Task goal: Copy word for word the stretch of the records from the line containing "Viewport: 1075px width, 604px height." through the end of the records.

Data for this exercise:
******************************
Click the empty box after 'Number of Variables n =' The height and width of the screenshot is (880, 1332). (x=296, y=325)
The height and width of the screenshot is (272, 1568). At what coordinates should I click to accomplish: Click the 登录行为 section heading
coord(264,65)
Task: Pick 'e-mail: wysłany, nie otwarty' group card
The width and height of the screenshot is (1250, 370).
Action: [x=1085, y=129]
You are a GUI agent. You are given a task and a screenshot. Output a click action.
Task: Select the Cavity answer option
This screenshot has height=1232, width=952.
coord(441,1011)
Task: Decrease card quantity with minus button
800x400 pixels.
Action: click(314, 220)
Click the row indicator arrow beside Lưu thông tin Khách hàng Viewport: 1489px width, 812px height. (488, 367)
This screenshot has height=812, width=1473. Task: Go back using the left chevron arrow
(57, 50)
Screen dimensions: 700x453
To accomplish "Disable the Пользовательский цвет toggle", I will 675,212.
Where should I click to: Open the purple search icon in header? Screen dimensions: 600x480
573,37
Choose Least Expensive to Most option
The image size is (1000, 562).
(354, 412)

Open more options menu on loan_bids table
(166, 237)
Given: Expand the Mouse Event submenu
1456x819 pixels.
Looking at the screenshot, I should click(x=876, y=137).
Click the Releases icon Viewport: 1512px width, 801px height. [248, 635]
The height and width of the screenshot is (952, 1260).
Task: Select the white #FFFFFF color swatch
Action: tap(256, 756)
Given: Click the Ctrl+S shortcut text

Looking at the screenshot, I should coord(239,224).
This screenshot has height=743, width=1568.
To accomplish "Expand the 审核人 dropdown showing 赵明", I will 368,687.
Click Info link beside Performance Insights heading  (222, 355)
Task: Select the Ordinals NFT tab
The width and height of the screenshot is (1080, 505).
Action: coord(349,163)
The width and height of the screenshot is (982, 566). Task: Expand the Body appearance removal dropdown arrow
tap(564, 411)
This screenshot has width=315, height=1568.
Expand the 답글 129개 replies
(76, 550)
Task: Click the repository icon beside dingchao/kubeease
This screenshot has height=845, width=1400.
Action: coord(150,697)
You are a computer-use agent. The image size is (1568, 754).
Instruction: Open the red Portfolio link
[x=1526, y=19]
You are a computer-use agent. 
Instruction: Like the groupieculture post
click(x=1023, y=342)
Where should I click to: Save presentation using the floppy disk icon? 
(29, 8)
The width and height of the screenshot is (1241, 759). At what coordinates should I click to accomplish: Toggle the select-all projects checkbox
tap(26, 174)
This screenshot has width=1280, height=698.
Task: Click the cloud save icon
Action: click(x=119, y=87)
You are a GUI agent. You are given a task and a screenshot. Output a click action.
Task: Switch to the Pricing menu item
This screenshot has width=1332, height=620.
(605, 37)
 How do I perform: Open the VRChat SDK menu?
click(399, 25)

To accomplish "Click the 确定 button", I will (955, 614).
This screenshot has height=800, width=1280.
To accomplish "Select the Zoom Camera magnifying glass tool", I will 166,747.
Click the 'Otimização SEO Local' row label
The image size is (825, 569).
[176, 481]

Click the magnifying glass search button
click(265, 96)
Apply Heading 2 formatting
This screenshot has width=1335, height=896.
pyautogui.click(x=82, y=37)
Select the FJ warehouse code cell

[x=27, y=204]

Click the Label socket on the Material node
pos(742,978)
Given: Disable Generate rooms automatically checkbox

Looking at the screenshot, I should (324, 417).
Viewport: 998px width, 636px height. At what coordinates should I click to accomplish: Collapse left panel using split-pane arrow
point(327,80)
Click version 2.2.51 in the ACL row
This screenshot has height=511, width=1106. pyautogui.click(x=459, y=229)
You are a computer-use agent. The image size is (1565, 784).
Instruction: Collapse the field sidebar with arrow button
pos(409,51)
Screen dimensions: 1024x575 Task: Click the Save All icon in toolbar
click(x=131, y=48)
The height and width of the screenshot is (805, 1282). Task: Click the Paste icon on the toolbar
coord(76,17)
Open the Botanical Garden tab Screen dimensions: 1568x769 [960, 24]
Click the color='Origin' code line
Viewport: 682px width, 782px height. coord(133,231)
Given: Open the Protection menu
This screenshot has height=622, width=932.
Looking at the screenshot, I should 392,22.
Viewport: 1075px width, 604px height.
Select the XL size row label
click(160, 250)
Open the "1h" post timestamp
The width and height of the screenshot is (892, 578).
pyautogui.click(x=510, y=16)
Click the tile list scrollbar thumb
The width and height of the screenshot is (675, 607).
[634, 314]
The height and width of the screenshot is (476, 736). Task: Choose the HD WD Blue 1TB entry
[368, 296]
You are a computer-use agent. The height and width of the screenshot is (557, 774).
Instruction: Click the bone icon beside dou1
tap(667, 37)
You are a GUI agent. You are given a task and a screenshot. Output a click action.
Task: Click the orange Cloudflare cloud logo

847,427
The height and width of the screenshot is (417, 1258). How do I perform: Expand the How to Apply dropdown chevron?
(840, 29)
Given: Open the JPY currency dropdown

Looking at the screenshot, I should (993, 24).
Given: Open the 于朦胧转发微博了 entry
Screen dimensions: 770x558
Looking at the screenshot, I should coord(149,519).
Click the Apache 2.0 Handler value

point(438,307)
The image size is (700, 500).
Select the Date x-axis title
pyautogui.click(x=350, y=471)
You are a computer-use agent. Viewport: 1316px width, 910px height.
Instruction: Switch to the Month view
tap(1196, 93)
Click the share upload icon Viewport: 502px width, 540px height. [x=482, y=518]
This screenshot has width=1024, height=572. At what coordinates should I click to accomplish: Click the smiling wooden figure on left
******************************
Written solution:
Viewport: 1075px width, 604px height.
Select the XL size row label
click(160, 250)
Open the "1h" post timestamp
The width and height of the screenshot is (892, 578).
pyautogui.click(x=510, y=16)
Click the tile list scrollbar thumb
The width and height of the screenshot is (675, 607).
[634, 314]
The height and width of the screenshot is (476, 736). Task: Choose the HD WD Blue 1TB entry
[368, 296]
You are a computer-use agent. The height and width of the screenshot is (557, 774).
Instruction: Click the bone icon beside dou1
tap(667, 37)
You are a GUI agent. You are given a task and a screenshot. Output a click action.
Task: Click the orange Cloudflare cloud logo

847,427
The height and width of the screenshot is (417, 1258). How do I perform: Expand the How to Apply dropdown chevron?
(840, 29)
Given: Open the JPY currency dropdown

Looking at the screenshot, I should (993, 24).
Given: Open the 于朦胧转发微博了 entry
Screen dimensions: 770x558
Looking at the screenshot, I should coord(149,519).
Click the Apache 2.0 Handler value

point(438,307)
The image size is (700, 500).
Select the Date x-axis title
pyautogui.click(x=350, y=471)
You are a computer-use agent. Viewport: 1316px width, 910px height.
Instruction: Switch to the Month view
tap(1196, 93)
Click the share upload icon Viewport: 502px width, 540px height. [x=482, y=518]
This screenshot has width=1024, height=572. At what coordinates should I click to accomplish: Click the smiling wooden figure on left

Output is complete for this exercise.